At the start of the game, each player receives a quantity of jetons, the amount being determined by how long they want to play. This is called the mise. The higher the mise, the longer the game will last. A typical amount might be 12 jetons per player.
A small table basket (corbillon) is placed in the middle of the table to which each player antes 3 jetons. The contents of the basket constitute the pool. The game is played until only one player has any jetons left.

=== Deal ===
Each player draws a card from the pack, face down, and whoever has the highest becomes the first dealer. If two or more tie, they draw another card until the one has the highest.
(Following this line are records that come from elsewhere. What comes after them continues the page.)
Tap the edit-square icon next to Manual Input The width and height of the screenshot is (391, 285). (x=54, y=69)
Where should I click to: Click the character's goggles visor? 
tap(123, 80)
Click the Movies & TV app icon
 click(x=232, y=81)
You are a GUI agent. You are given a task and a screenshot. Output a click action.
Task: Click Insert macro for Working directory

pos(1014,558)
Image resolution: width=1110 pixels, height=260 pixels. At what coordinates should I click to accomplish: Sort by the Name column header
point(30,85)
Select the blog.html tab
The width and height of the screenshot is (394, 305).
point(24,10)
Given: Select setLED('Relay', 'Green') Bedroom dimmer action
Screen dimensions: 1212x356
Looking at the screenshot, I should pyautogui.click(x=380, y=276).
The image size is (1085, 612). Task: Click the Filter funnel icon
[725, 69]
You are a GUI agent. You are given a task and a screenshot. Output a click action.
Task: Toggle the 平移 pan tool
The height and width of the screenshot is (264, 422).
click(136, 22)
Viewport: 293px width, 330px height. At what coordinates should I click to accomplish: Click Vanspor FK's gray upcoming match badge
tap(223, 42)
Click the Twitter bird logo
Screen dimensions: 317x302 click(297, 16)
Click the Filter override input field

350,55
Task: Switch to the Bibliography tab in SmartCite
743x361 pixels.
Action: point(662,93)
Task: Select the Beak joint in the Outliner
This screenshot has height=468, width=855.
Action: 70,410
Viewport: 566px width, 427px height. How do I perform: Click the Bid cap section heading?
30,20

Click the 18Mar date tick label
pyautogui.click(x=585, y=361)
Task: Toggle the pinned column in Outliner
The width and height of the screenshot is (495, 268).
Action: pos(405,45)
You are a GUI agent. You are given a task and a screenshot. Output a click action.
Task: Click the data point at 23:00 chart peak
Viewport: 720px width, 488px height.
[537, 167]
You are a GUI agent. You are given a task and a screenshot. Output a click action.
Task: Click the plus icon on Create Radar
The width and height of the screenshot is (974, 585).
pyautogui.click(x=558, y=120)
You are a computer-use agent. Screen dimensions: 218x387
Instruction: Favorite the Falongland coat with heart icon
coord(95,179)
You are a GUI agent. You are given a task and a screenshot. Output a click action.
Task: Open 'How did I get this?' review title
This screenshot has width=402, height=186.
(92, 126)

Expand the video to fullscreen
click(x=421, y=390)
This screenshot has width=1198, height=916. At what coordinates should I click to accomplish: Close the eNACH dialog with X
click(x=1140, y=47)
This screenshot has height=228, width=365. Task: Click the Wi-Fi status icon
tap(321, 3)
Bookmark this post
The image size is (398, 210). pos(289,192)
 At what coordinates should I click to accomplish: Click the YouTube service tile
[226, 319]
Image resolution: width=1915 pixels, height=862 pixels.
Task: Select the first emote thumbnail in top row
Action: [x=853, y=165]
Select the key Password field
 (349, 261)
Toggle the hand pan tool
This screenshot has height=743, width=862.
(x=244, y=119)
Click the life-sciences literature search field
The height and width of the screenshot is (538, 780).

Dealer shuffles the pack, offers it to the left for cutting and then deals one card, face down, to each player, beginning with the player to the right and ending with himself. Accidentally flipping a card does not matter and the dealer does not have to redeal. The dealer keeps the remainder in a pile, face down to their right as the talon.

=== Play and payments ===
First hand, the player to the right of the dealer, turns their card over, and depending on the type of card, pays or receives jetons from the pool or other players according to the table below. Then the turn moves to the player to the right and so on in turn, the dealer going last.

- King - win 3 jetons from the pool
- Queen - win 2 jetons from the pool
- Jack - win 1 jeton from the pool
- Ten - pass
- Ace - pay 1 jeton to first player to left
- Deuce - pay 2 jetons to second player to left
- Trey - pay 3 jetons to third player to left
- Four, Six, Eight - pay 2 jetons to the pool
- Five, Seven, Nine - pay 1 jeton to the pool

A player who runs out of jetons is 'dead' (mort); they stay in the game, but are not dealt a card. They may still earn jetons again from a player dealt an Ace, Deuce or Trey, whereupon they are 'resuscitated' (ressuscité) and may play again. A player who has fewer jetons than he or she is required to pay, only pays what he or she has and the rest is written off.

The deal rotates to the right. As soon as there is only one player left with jetons, the game stops immediately. That player has won and sweeps the pool.

== Literature ==
- _ (1725). Académie Universelle des Jeux. Paris: Théodore Legras.
- Moulidars, Th. de (1888). Grande encyclopédie méthodique, universelle, illustrée des jeux et des divertissements de l'esprit et du corps. Paris.